Analyzing Malicious URLs using a Threat Intelligence System

Abstract

Threat intelligence and management systems form a vital component of an organization’s cybersecurity infrastructure. Threat intelligence, when used with active monitoring of network traffic, can be critical to ensure reliable data communication between endpoints. Threat intelligence systems are well suited for analyzing anomalous behaviors in network traffic and can be employed to assist organizations in identifying and successfully responding to cyber-attacks. In this paper, we present a machine learning approach for clustering malicious uniform resource locators (URLs). We focus on a URL dataset gathered from a threat intelligence feeds framework. We implement a k-means clustering solution for grouping malicious URLs obtained from open source threat intelligence feeds. We demonstrate the effectiveness of our unsupervised learning technique to discover the hidden structures in the malicious URL dataset.

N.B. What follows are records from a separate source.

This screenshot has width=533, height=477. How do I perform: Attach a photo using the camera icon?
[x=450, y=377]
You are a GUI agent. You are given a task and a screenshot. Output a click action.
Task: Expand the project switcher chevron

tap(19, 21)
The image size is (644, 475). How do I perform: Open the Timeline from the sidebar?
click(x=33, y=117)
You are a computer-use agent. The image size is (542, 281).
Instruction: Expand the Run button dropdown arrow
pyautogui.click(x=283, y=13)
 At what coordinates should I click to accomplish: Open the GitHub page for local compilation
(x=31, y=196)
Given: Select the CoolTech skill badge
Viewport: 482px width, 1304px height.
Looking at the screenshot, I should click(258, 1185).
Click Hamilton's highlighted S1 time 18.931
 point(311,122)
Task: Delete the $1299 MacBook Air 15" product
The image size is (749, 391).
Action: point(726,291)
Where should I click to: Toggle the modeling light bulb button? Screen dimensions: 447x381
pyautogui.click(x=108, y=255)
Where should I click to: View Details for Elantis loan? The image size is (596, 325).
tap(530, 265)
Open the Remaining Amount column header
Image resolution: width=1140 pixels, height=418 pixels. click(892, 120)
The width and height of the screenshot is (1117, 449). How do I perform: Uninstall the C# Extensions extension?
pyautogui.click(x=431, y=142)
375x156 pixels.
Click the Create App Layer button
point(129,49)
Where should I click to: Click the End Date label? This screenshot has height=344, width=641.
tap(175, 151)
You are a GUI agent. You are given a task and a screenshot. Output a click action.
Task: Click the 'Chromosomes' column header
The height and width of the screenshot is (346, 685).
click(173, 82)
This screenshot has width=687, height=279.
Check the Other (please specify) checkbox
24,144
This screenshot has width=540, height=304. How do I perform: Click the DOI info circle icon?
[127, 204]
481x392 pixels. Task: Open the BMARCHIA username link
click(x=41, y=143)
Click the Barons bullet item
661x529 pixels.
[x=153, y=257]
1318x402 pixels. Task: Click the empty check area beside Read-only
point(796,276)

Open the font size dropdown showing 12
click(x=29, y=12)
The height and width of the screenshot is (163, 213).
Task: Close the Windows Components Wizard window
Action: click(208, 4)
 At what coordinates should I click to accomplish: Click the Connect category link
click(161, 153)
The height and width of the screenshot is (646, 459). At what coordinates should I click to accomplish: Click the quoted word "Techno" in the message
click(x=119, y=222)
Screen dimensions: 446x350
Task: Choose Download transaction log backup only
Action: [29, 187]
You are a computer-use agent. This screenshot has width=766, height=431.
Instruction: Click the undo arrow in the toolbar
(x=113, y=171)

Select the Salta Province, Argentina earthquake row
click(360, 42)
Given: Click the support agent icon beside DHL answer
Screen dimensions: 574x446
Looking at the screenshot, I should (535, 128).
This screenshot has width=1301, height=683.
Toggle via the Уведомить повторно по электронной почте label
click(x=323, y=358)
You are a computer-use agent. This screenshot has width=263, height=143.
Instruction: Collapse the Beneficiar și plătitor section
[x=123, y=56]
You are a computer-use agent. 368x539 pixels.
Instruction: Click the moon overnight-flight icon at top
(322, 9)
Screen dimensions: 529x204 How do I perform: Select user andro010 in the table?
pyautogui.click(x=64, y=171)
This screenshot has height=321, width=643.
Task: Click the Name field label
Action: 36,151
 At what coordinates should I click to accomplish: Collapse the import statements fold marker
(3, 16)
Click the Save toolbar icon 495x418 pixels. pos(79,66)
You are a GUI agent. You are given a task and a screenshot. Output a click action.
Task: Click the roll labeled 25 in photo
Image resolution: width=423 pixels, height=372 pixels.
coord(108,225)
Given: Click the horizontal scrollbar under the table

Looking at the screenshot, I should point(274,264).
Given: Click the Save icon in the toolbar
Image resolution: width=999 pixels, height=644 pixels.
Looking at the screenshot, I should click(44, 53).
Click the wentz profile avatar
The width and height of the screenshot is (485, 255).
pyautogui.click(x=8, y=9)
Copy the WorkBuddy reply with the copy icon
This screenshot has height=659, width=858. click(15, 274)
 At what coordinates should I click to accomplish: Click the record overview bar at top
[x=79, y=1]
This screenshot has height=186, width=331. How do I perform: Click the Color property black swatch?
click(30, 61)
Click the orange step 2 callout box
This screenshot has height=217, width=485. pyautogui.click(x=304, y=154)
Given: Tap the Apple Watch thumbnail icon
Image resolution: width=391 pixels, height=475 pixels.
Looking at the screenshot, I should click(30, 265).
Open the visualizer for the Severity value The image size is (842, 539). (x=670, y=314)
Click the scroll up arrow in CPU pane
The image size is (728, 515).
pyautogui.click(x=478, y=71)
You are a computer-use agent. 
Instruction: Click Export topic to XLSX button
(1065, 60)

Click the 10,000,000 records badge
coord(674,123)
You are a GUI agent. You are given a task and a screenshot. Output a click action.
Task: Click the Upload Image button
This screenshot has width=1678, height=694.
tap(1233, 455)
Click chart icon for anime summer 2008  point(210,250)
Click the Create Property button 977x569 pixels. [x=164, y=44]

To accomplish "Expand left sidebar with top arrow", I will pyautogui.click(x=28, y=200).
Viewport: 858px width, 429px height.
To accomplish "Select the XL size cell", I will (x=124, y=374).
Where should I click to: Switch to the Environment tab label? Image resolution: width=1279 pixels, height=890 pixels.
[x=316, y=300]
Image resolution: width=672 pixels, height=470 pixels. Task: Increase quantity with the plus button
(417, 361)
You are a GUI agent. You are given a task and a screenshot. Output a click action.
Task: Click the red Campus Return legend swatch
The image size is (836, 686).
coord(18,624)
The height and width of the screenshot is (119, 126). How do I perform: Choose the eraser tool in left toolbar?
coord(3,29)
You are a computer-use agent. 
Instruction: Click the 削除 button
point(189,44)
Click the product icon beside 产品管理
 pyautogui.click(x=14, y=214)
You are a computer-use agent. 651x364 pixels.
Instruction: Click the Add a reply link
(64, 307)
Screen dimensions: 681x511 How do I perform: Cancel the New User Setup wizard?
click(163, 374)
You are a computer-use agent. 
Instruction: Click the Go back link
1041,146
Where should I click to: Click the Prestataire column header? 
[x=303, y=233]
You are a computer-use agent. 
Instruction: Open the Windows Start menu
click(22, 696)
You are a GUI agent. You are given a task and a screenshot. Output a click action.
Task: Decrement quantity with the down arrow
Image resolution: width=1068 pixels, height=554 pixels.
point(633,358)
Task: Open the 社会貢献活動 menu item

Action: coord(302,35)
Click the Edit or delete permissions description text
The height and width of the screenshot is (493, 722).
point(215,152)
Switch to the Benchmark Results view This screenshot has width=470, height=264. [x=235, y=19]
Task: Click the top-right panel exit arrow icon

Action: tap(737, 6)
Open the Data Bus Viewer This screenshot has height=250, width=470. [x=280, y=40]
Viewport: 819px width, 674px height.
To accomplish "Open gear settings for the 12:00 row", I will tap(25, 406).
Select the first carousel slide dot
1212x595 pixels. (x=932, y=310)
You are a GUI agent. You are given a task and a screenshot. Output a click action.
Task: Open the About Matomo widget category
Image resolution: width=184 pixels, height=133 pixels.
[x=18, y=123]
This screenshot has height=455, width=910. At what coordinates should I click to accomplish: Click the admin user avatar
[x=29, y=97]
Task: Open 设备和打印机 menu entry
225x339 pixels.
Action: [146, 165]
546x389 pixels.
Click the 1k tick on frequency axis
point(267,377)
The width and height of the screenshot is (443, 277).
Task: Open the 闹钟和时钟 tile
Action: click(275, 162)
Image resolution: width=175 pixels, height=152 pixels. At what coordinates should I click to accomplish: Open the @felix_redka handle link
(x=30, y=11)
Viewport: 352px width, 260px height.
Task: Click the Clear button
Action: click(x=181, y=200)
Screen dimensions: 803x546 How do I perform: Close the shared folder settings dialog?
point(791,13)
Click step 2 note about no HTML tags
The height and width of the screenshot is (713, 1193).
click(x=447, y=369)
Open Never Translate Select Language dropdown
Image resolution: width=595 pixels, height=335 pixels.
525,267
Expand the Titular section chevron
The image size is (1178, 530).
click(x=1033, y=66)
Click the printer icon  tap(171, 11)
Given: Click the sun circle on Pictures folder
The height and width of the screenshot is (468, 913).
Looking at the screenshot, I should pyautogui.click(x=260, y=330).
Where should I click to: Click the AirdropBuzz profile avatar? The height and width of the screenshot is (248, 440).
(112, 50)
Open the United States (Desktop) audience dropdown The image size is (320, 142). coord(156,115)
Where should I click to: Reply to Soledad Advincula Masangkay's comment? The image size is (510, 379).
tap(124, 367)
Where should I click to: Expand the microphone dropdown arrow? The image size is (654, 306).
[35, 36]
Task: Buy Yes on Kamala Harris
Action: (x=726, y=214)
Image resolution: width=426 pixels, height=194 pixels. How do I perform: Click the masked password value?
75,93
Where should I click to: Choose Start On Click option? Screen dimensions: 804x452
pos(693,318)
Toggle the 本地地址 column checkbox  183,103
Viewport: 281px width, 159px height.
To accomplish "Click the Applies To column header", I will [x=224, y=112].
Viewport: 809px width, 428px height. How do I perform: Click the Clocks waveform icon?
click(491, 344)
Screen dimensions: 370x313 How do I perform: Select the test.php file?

Our URL keyword/text clustering solution provides valuable insights about the malicious URLs and aids network operators in policy decisions to mitigate cyber-attacks. The clusters obtained using our approach has a silhouette coefficient of 0.383 for a dataset containing over 11,000 malicious URLs. Lastly, we develop a probabilistic scoring model to calculate the percentage of malicious keywords present in a given URL. After analyzing over 72,000 malicious keywords, our model successfully identifies over 80% of the URLs in a test dataset as malicious.